(Beginning of TEXT PROVIDED)
This traveling Sukkah was brought to students on the back of a pickup U-Haul truck. Photo by Rabbi Eli Backman.

By: Sarah Dilworth
For Mitzpeh

Students and campus groups at this university found inventive ways to continue celebratory traditions despite the limits on in-person campus events.

Sukkot celebrates the gathering of the harvest and commemorates the protection God provided for Jews in the desert when they left Egypt. Part of the celebration for this holiday includes gathering under a Sukkah, or outdoor shelter, to share a meal, spend time together and sometimes, even sleep there.

While many students went home to celebrate with their families, some took to places on campus to gather in small groups and share dinner. Ruach, the reform student group at this university’s Hillel, held a “Homework in the Sukkah” event on Monday.

A handful of students attended the event, and everyone was wearing masks while social distancing in a big Sukkah outside, according to Ruach’s Facebook page. Other students in the group attended dinners at Chabad where there were large tables set up with ample space between them for the safety of students.

“It was fun to get out and celebrate while eating outdoors,” said junior accounting and finance double major Eric Levy who ate at Chabad with his girlfriend. “It was the first real event where students were welcomed in-person and it’s probably the best holiday to celebrate on campus during the pandemic because it’s outside.”

Chabad also accommodated students who were not able to attend because they were in quarantine after testing positive for the coronavirus or being potentially exposed. The Backman family, who run Chabad on this campus, blew a shofar outside of Denton Hall, the Hartwick Towers, Terrapin Row and the Leonardtown apartments.

“We’re doing the best that we can to help students however they need it,” said Rabbi Eli Backman. “We’ve been delivering meals to those in isolation and offering them a bowl of hot chicken soup.”
(End of TEXT PROVIDED)
- TASKS TO PERFORM:
**a)** List every campus location where the Backman family blew a shofar, according to the Sukkot article above.
**b)** Resume the Sukkot article, starting right after its final sentence, the quote from Rabbi Eli Backman.
(Beginning of ENTRIES SUPPLIED)
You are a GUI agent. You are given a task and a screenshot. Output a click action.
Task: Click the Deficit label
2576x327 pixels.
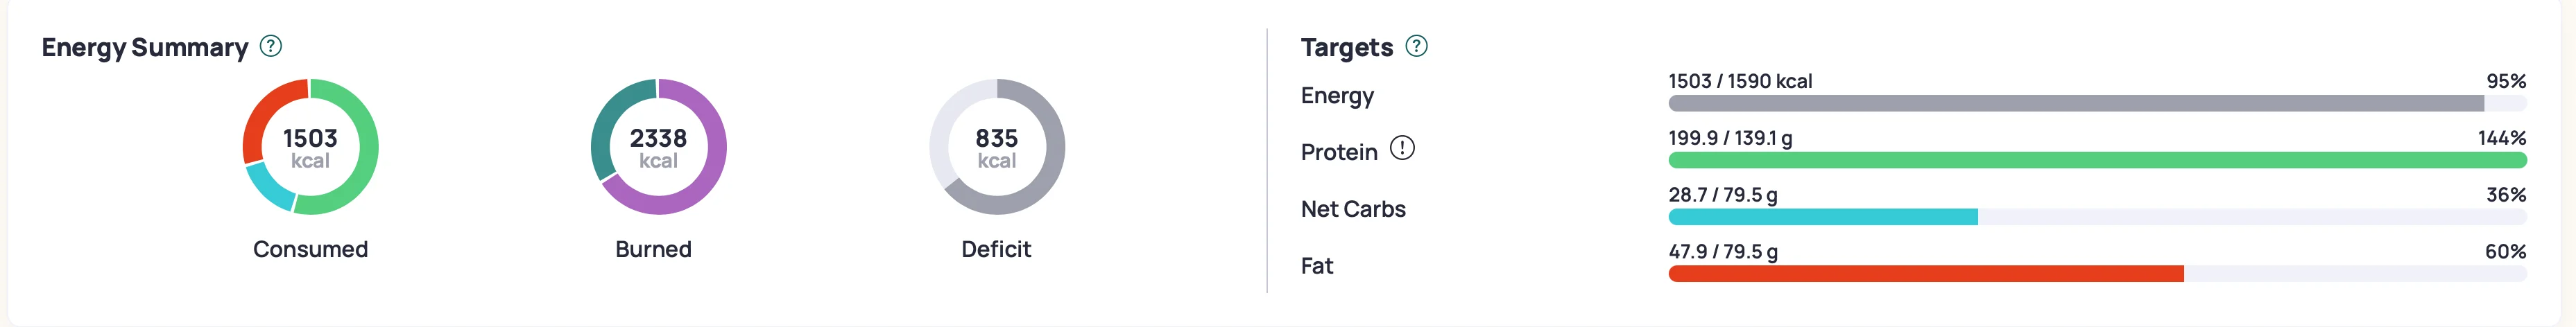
(End of ENTRIES SUPPLIED)
(Beginning of ENTRIES SUPPLIED)
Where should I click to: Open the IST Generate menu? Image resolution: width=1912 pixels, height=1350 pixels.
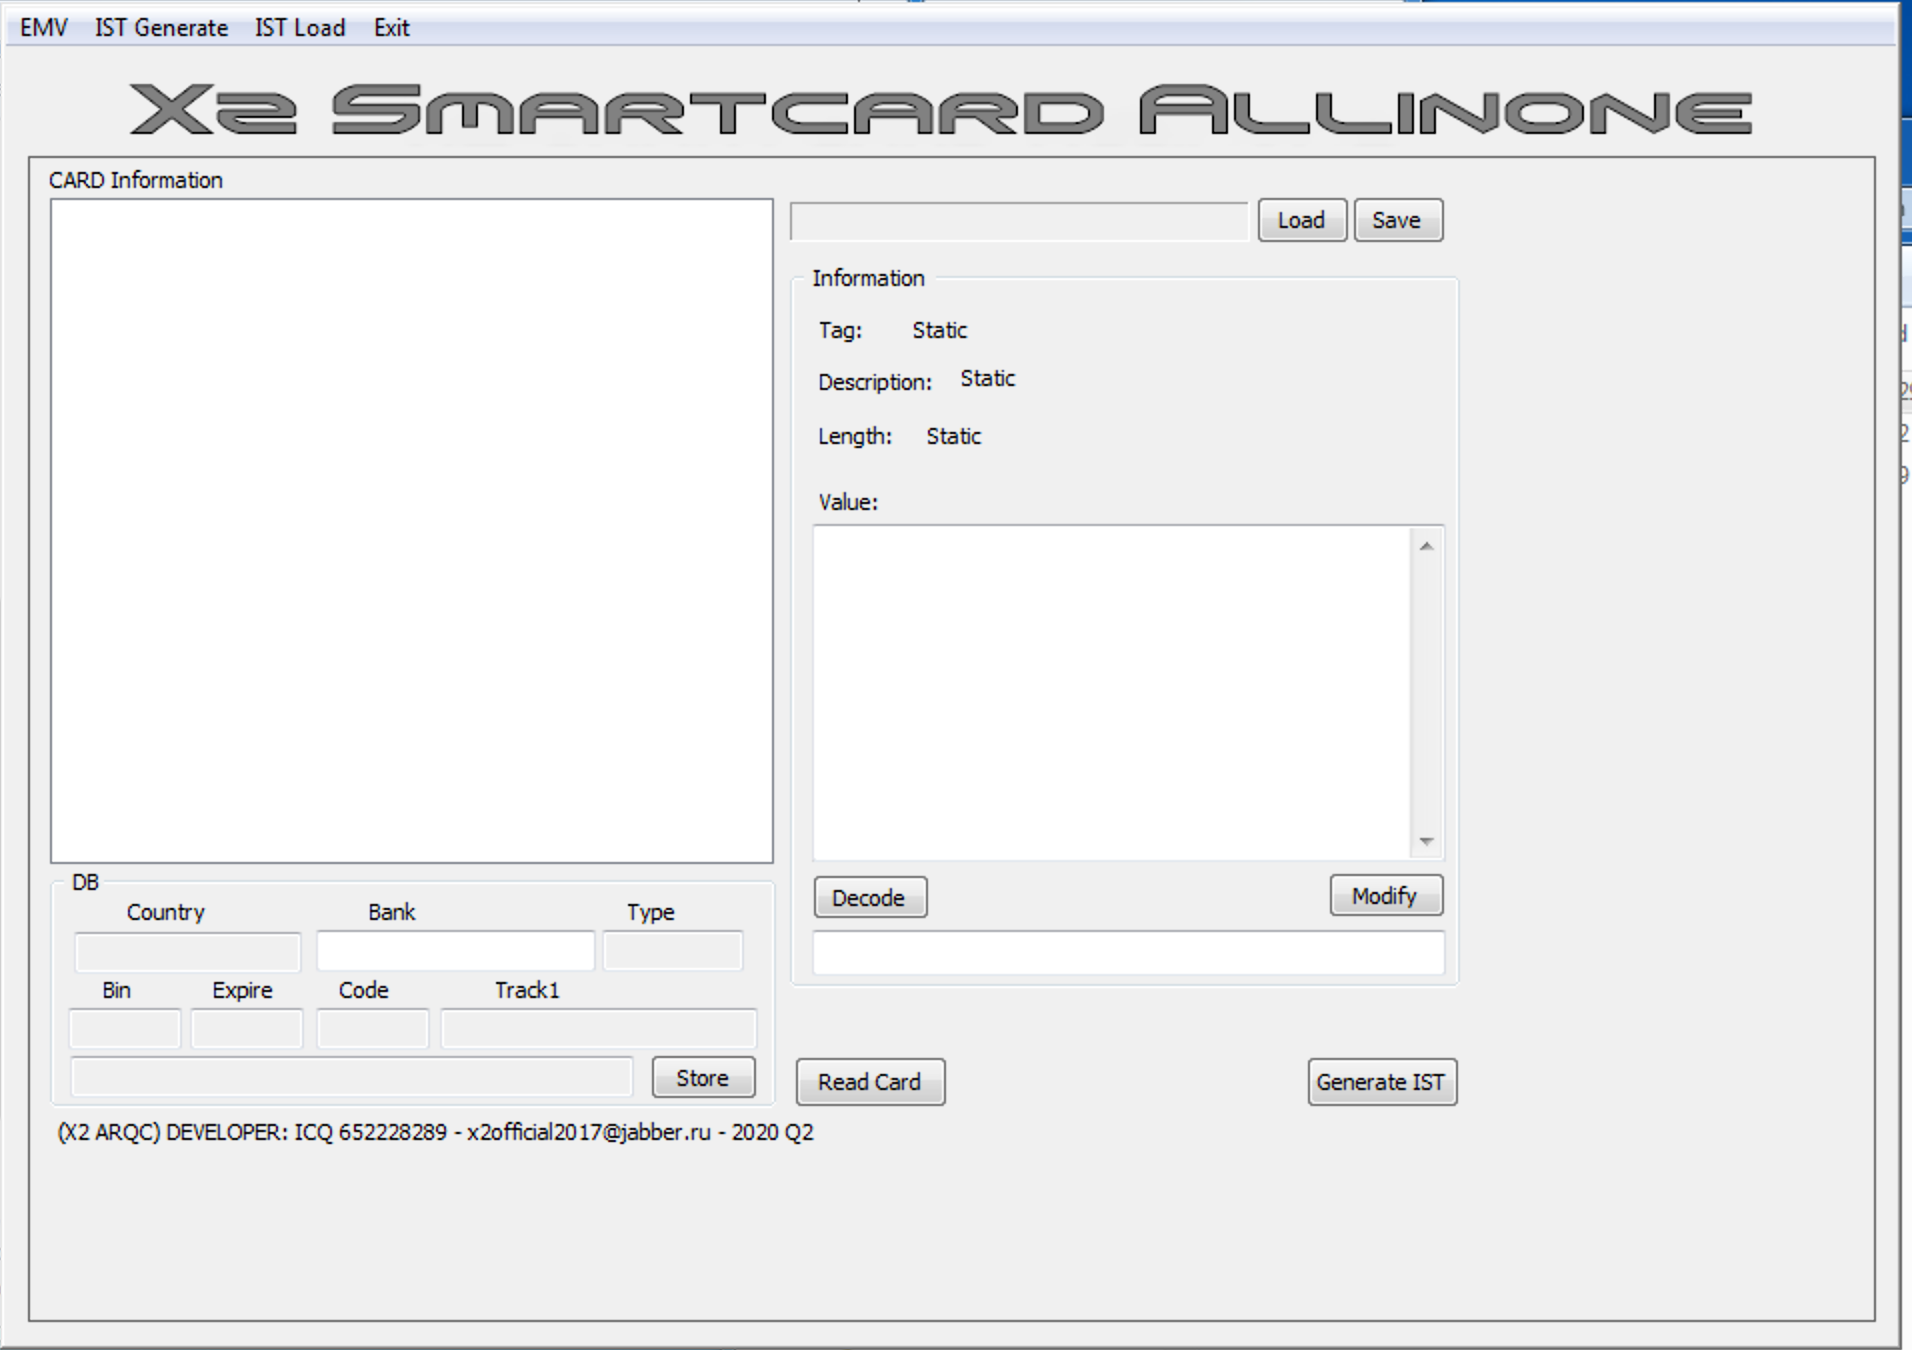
(End of ENTRIES SUPPLIED)
- RESPONSES:
**a)** Denton Hall, the Hartwick Towers, Terrapin Row, the Leonardtown apartments

**b)**
Students were also able to take meals to go so they could celebrate on their own if they didn’t feel comfortable being in a public space. In addition to helping to facilitate two other Sukkahs to be built on campus, Chabad created a Sukkah on wheels by building a shelter on the back of a pickup truck.

Rabbi Backman drove the truck around different areas of the College Park community, and students were invited to go inside the Sukkah to shake a lulav (palm branch) along with an etrog (citron fruit), three hadassim (myrtle branches) and two aravot (willow branches). These four items are traditionally brought together to represent the four different types of individuals that comprise the Jewish community and emphasize unity. 

Two of many students that celebrated Sukkot on campus despite coronavirus’ limitations. Photo by Rabbi Backman.

Members of Chabad were not the only ones who showed their creative side this year. With limited space due to social distancing guidelines, many students also built their own Sukkahs around campus including senior and biology major Eitan Hoffman.

“Me and my roommates took a Sukkah kit from Chabad and we made a Sukkah outside of Terrapin Row for people in the area to celebrate in,” said Hoffman. “When we weren’t in the Sukkah we saw a few people stop by and eat meals in there.”

The celebration of Sukkot will continued through Saturday night and culminated with Sunday’s celebration of Simchat Torah.